Set task → Reproduce the records verbatim from the line with "Describe the element at coordinates (22, 286)" up to and including the line with "Image resolution: width=1545".

___ Extracted material

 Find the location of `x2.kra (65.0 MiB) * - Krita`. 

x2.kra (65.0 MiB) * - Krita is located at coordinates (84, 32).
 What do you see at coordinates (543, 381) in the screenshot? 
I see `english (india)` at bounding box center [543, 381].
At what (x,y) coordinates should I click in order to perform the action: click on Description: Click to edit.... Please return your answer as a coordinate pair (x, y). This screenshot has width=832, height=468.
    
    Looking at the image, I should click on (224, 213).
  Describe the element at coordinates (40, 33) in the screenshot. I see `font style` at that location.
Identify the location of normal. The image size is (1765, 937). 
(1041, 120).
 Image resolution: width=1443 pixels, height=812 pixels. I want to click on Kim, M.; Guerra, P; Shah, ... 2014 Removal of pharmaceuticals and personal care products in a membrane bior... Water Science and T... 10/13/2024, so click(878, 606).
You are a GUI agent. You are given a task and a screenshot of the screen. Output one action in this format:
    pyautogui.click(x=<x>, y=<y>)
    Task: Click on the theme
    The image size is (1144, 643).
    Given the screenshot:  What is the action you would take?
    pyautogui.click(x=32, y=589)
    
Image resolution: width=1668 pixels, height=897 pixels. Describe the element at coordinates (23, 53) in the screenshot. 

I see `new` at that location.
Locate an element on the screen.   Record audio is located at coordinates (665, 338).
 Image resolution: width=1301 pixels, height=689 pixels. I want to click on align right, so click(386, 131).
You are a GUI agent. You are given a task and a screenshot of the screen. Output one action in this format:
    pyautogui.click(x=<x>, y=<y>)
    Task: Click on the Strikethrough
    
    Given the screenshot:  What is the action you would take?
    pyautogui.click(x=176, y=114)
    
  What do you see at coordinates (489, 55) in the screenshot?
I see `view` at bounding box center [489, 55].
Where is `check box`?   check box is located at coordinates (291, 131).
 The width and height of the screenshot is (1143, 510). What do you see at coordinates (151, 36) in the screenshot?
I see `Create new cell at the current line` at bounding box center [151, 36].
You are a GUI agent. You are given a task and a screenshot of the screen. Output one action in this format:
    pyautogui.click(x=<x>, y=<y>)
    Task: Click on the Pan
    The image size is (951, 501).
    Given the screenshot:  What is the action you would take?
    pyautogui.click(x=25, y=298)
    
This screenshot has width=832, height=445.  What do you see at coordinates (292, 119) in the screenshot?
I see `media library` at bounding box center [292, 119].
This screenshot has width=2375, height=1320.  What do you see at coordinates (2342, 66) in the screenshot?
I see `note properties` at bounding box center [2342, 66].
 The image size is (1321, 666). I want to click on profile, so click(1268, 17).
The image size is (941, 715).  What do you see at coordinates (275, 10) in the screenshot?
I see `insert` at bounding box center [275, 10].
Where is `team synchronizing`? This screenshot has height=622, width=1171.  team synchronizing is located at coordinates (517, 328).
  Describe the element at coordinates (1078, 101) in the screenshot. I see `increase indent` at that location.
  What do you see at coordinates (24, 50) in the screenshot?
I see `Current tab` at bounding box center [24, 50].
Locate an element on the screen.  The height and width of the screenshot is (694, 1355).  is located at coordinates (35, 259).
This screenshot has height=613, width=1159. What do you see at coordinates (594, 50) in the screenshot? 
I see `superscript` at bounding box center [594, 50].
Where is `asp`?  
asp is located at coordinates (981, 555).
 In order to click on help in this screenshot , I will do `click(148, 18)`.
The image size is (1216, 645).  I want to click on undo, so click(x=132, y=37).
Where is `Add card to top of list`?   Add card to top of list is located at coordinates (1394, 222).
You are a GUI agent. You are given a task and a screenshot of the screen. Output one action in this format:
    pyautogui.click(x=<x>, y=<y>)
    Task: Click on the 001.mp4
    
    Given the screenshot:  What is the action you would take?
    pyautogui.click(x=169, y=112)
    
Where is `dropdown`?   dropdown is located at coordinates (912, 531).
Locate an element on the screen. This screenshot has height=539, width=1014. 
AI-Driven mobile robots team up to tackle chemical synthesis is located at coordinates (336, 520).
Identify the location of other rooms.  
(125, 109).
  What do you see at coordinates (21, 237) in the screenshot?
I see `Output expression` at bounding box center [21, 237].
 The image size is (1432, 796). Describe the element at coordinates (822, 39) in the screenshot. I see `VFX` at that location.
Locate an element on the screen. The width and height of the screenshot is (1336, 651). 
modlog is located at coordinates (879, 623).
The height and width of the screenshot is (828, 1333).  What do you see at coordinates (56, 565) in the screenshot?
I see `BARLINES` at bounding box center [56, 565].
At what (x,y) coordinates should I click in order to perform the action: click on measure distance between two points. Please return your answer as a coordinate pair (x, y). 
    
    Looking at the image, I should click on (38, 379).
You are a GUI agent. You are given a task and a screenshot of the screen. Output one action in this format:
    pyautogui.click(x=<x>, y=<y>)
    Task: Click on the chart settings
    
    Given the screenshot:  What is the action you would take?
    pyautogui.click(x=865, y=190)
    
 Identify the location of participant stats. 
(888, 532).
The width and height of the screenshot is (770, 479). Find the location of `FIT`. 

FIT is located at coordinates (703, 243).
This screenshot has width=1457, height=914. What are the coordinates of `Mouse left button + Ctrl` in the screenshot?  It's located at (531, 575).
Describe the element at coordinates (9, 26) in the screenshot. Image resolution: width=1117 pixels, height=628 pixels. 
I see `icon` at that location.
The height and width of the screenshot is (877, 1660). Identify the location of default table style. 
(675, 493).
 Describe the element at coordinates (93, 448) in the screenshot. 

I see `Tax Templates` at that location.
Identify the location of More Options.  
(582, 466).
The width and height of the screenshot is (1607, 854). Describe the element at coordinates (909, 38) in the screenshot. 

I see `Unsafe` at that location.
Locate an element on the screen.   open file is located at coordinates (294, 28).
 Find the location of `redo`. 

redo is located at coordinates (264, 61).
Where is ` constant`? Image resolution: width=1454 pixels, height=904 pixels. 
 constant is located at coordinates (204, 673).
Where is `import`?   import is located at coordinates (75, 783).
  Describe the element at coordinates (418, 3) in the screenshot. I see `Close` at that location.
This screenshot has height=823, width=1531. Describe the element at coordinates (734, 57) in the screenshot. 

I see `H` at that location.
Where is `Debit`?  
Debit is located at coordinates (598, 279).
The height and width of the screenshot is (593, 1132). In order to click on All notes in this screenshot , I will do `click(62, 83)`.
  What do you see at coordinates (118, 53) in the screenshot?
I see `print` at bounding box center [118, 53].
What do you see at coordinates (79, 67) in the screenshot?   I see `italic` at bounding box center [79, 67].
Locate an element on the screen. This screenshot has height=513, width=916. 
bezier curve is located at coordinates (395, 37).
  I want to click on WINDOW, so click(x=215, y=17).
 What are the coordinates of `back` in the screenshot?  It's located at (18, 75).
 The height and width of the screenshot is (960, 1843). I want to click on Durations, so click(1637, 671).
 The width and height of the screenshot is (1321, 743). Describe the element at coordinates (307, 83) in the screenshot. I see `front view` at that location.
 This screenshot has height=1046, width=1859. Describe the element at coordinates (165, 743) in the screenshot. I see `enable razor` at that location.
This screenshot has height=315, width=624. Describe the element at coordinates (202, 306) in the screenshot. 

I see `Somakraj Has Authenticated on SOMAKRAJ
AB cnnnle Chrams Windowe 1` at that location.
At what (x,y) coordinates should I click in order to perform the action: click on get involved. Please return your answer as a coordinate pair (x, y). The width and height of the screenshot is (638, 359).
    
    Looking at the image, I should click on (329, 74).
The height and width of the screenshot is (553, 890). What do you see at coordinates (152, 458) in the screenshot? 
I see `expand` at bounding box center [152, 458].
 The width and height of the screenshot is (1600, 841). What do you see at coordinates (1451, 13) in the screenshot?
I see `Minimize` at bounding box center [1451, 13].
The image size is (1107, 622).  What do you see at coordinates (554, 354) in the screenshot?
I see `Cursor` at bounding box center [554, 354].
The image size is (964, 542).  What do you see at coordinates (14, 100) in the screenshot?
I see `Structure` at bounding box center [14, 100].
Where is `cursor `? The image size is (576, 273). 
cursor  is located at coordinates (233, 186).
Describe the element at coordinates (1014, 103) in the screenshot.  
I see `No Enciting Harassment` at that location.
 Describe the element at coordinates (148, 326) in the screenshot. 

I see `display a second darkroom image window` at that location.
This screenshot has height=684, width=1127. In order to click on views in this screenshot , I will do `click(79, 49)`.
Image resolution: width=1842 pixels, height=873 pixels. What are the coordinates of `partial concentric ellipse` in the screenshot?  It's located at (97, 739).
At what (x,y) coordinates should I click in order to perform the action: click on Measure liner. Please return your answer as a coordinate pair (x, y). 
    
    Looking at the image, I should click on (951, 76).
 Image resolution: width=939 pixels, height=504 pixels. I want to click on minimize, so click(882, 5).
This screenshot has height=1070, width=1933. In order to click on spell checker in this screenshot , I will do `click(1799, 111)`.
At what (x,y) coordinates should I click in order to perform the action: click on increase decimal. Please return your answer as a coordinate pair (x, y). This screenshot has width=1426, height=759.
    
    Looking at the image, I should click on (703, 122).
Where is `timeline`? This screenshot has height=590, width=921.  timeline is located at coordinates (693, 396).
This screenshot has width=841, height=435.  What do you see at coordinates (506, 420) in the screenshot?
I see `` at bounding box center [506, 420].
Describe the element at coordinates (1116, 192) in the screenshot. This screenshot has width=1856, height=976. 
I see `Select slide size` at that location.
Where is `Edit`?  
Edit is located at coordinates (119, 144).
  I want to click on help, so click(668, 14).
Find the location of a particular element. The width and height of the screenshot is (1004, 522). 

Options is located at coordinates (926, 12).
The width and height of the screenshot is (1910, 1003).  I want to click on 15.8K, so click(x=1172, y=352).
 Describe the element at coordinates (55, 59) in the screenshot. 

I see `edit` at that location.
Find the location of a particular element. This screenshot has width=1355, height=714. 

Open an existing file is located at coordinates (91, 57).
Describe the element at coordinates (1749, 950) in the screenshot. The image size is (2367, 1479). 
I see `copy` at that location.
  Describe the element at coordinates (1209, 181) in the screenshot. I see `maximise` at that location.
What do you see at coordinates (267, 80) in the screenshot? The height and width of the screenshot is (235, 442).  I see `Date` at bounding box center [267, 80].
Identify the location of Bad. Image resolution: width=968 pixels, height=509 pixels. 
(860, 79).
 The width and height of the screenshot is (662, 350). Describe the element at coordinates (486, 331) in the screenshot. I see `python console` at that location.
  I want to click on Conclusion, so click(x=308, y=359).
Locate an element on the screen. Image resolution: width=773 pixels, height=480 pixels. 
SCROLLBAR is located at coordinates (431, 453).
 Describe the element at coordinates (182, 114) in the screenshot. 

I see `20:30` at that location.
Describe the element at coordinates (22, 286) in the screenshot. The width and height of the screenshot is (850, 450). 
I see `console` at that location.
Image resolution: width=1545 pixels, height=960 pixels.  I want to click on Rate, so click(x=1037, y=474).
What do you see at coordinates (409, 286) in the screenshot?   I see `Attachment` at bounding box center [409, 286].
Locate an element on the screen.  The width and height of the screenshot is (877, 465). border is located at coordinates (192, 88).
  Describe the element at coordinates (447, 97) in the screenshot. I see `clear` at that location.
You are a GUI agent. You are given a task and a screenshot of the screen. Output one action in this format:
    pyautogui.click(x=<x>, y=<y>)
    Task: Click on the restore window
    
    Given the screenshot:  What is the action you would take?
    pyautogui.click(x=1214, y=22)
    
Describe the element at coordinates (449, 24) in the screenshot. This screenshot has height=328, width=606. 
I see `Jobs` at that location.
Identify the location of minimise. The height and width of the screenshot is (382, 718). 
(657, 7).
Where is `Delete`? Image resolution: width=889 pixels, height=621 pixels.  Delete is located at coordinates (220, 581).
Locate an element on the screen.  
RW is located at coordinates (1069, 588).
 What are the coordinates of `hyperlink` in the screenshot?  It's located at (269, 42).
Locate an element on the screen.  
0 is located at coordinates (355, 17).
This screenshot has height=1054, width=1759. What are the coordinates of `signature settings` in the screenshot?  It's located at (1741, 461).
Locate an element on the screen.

______

Completed task →
Describe the element at coordinates (22, 286) in the screenshot. The width and height of the screenshot is (850, 450). 
I see `console` at that location.
Image resolution: width=1545 pixels, height=960 pixels.  I want to click on Rate, so click(x=1037, y=474).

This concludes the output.